Such connectivity also spills over into how we relate to one another. Globally, social media users are growing by hundreds of millions each year. The opportunity to connect and share will continue to grow in the near future. These applications allow us to share pictures of our holidays, our families, and our lunches. Social media users share their support for their favorite sports teams or their favorite political candidates.
However, it appears that Christians are not using these means as a way to share their faith. A recent survey from Baylor University found that faith-sharing and the internet still have a strained relationship. Less than 15% of Americans surveyed said that technology improved their relationship with God. Likewise, 77% of Americans reported having never shared their religious views online.
Clearly, even though people are increasingly connected, it remains vital to keep relationships personal beyond just the glowing rectangles of our devices. Church leaders should be cautioned against putting their faith in the latest device, the newest trend in apps, or the cleverest of selfies. Rather, the devices of our age should be considered as tools to share the life-changing message of Jesus with those who need to hear it. That means the message will need to remain personal and always sensitive to the needs of the hearers. It means that the need to cultivate meaningful relationships will continue. It means that relying on the next trend in technology apps will not replace the work of being involved in peoples’ lives in a very real way. Jesus’s example of a highly relational, deeply involved ministry should continue to be our model, regardless of the latest technological trends. That does not mean we cannot use such technologies to connect with others, but they should not be our only means.
Remember that lunch where we were discussing technology in ministry? It took us a few days of communicating by phone, computer, and a variety of apps to make the appointment. Yet all of those conversations could not replace what we really wanted. The end goal, and the richness, was sitting down to share a meal and to ask about one another’s ministries, families, hope, dreams, disappointments, and successes.
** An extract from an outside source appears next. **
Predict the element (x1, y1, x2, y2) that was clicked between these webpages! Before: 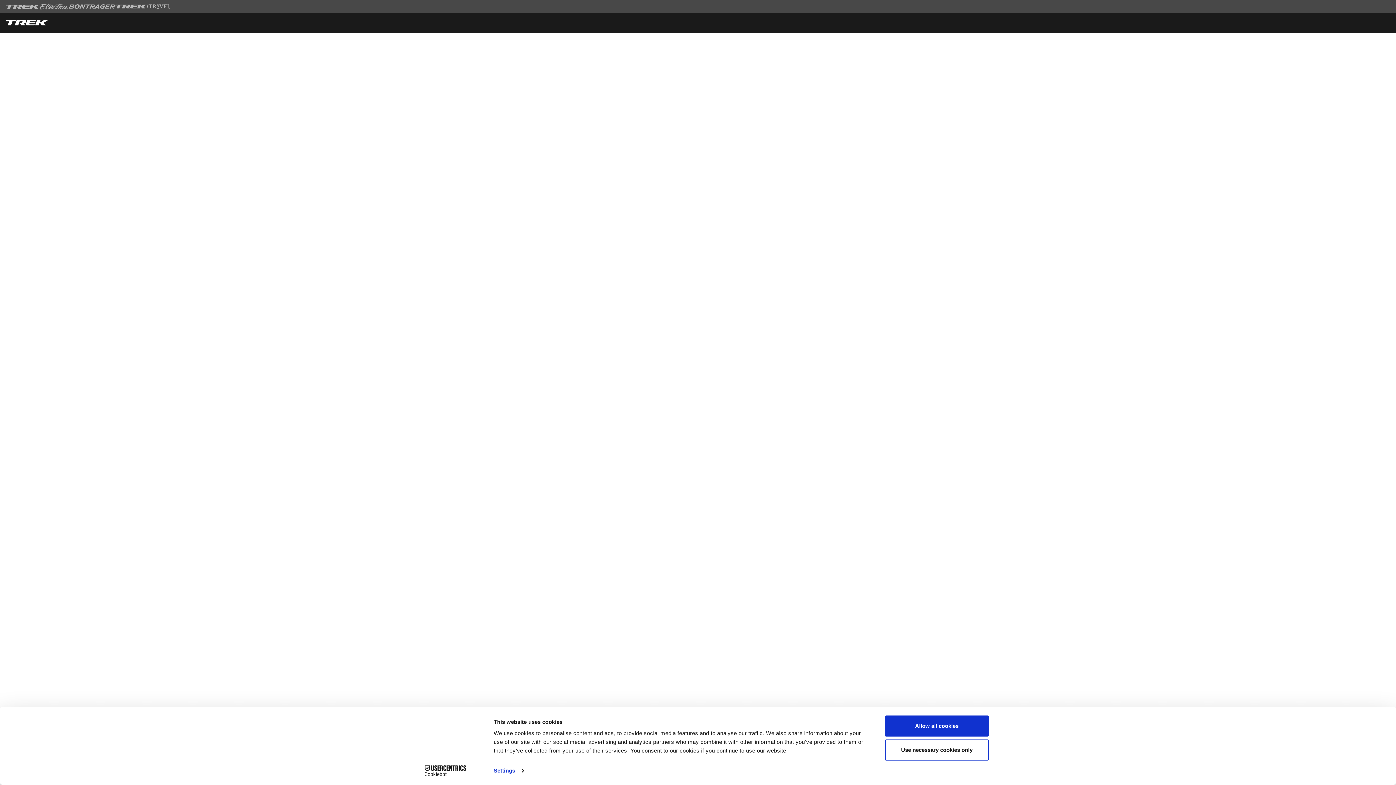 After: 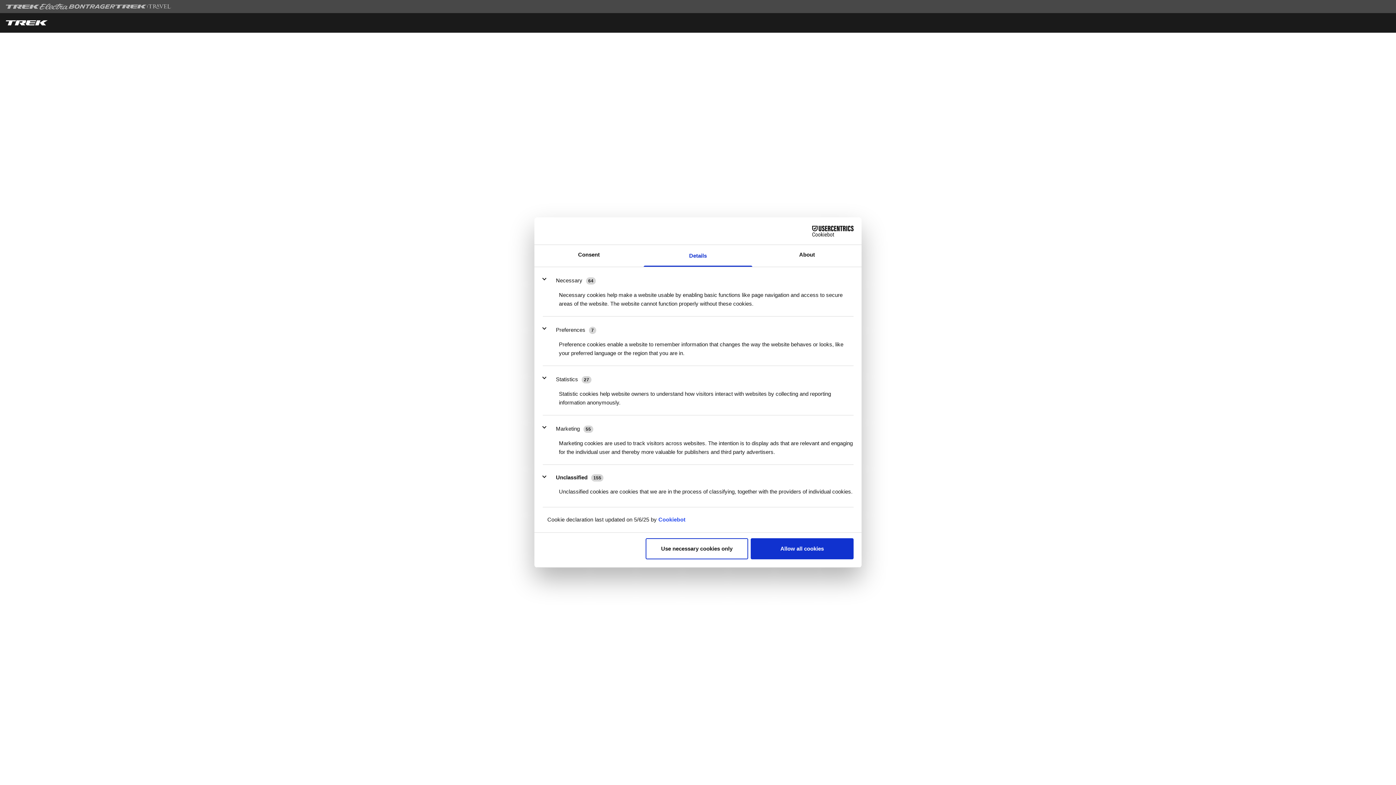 Action: label: Settings bbox: (493, 765, 523, 776)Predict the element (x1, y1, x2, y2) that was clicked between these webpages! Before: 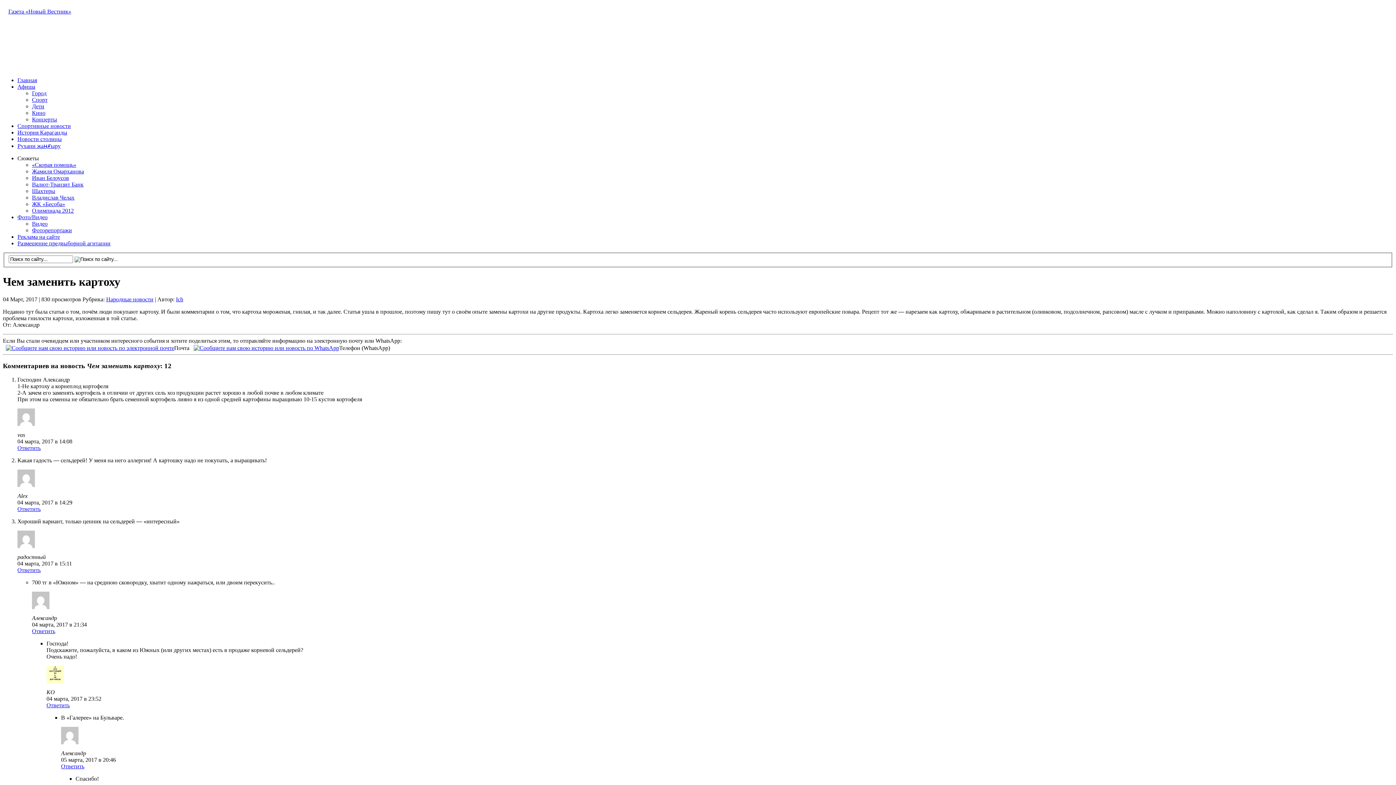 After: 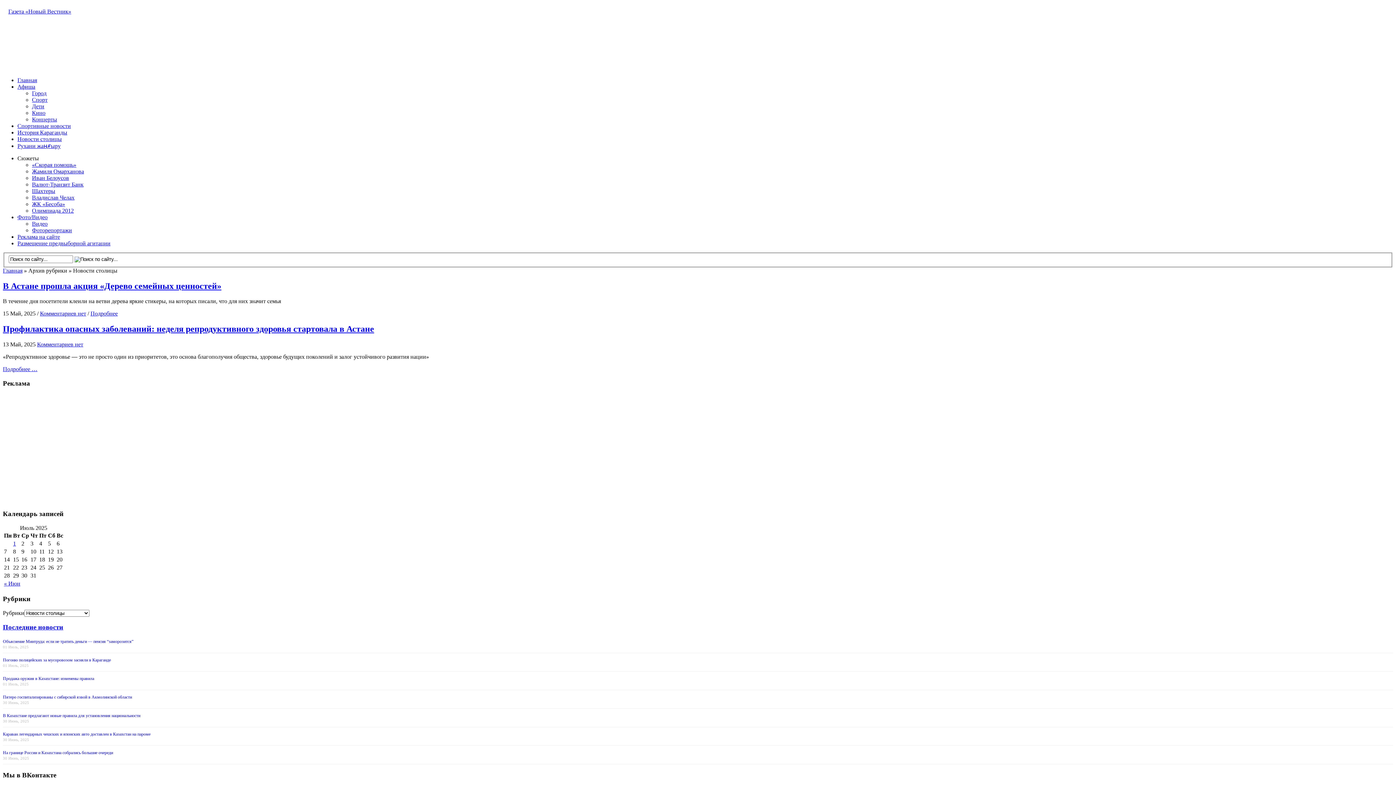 Action: label: Новости столицы bbox: (17, 136, 61, 142)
While technology is useful at keeping us superficially connected, it can never replace the need for meaningful connection. If you find yourself fretting your inadequacies to create eye-popping social media posts or super slick websites, fear not. Instead, put down your device and step into your community. Take a friend to lunch. Share a cup of coffee with someone who is down. Visit the sick. Minister to the friendless and the needy. Spend time with the lonely. Then you will know just what to say online and in person. May God richly bless you as you go.